MCS sit at the intersection between weather and climate. On weather timescales, these long-lived systems produce extreme precipitation and flash flooding. Through their coupling to the large-scale circulation, they play a key role in climate phenomena including the Madden Julian Oscillation (MJO), the Intertropical Convergence Zone (ITCZ), and the Monsoons. The dynamical coupling is two-way: large-scale environmental conditions dictate the likelihood of convective organisation occurring, while in turn the MCS strongly feedback on the dynamics and thermodynamics of the environment.
Global numerical weather prediction (NWP) models, with grids of 15-20 km, and climate models, with grids of 50-100 km, cannot represent MCS. Our models operate in the "grey zone" where the phenomenon occurs at scales similar to the grid scale. This means that MCS are not fully resolved, but cannot be parametrised using conventional approaches, which assume that the unresolved process occurs on scales much smaller than the grid scale. Biases in the representation of the MJO, Asian Monsoons and ITCZ, as well as too few strong precipitation events, have been linked to deficiencies in the representation of MCS in models. Furthermore, "forecast busts" over the UK, for which the five- to six-day lead time forecast skill drops to around zero across the world's leading NWP centres, have been linked to a poor representation of MCS upstream over North America. We must improve the representation of MCS in weather and climate models.
This project addresses the representation of MCS in the grey zone in a comprehensive and coordinated manner. We will first combine a new global satellite-derived database of MCS with analysis products to assess the predictability of MCS formation and evolution conditioned on the large scales, taking a novel, probabilistic approach. Secondly, several theoretical frameworks have recently been developed which describe the dynamical impact of MCS back onto the large scales. We will critically assess these frameworks, making innovative use of analysis increments from within the data assimilation cycle, to measure the upscale impacts of MCS that are missing from current models.

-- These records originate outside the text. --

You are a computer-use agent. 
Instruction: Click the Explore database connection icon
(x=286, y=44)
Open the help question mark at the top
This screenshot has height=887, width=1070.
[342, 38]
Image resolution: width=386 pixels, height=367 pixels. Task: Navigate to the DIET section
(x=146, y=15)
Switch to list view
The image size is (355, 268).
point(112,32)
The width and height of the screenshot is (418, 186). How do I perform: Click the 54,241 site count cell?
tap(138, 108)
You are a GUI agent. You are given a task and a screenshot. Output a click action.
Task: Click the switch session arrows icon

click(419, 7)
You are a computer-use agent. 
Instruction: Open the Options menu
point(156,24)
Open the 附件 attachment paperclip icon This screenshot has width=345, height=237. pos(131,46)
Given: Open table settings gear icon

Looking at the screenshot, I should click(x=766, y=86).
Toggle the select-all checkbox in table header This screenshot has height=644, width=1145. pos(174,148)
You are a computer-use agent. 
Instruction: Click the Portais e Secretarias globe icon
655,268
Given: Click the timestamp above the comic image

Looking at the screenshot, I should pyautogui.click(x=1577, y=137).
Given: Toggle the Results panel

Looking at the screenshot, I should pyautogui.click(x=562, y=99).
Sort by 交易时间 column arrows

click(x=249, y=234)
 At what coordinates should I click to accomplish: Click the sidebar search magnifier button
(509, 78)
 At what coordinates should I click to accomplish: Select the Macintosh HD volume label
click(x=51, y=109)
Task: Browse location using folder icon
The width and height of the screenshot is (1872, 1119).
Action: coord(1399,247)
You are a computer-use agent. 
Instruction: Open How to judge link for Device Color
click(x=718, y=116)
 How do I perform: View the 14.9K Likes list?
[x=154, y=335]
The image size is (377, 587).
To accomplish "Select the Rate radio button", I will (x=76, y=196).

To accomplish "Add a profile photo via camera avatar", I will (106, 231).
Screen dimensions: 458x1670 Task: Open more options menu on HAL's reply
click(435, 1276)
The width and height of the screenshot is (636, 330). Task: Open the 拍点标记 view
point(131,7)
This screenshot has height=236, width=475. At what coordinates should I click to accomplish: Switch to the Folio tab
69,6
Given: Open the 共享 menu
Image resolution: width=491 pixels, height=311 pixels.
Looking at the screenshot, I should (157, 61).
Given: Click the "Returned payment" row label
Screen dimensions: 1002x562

We will use the fundamental understanding gained to develop a new parametrisation of the dynamical coupling between MCS and the larger scales. We will couple our approach to the new CoMorph convection scheme, which is undergoing trials for operational implementation in the UK Met Office's model. While CoMorph shows substantial improvements in initiating organisation, coupling of MCS to the large scales remains a problem. The representation we develop will be stochastic: we will represent the probability of different MCS tendencies conditioned on the resolved scale flow. Stochastic schemes are well suited to the grey zone, where parametrised motions are poorly constrained by the grid-scale variables, and so are very uncertain.
Evaluating the new parametrisation will critically test the knowledge gained throughout the project. Having validated our knowledge, we will use the scheme to measure the importance of the dynamical impacts of MCS on climate phenomena including the ITCZ and the MJO.
This project will produce a new understanding of the dynamics of MCS formation and upscale impacts. Through close collaboration with the Met Office, we intend to translate this into improved probabilistic forecasts for the UK and wider world. Only with reliable probabilistic forecasts can industry, policy makers, and the humanitarian sector quantify the risks of natural hazards, and act appropriately to protect against those hazards.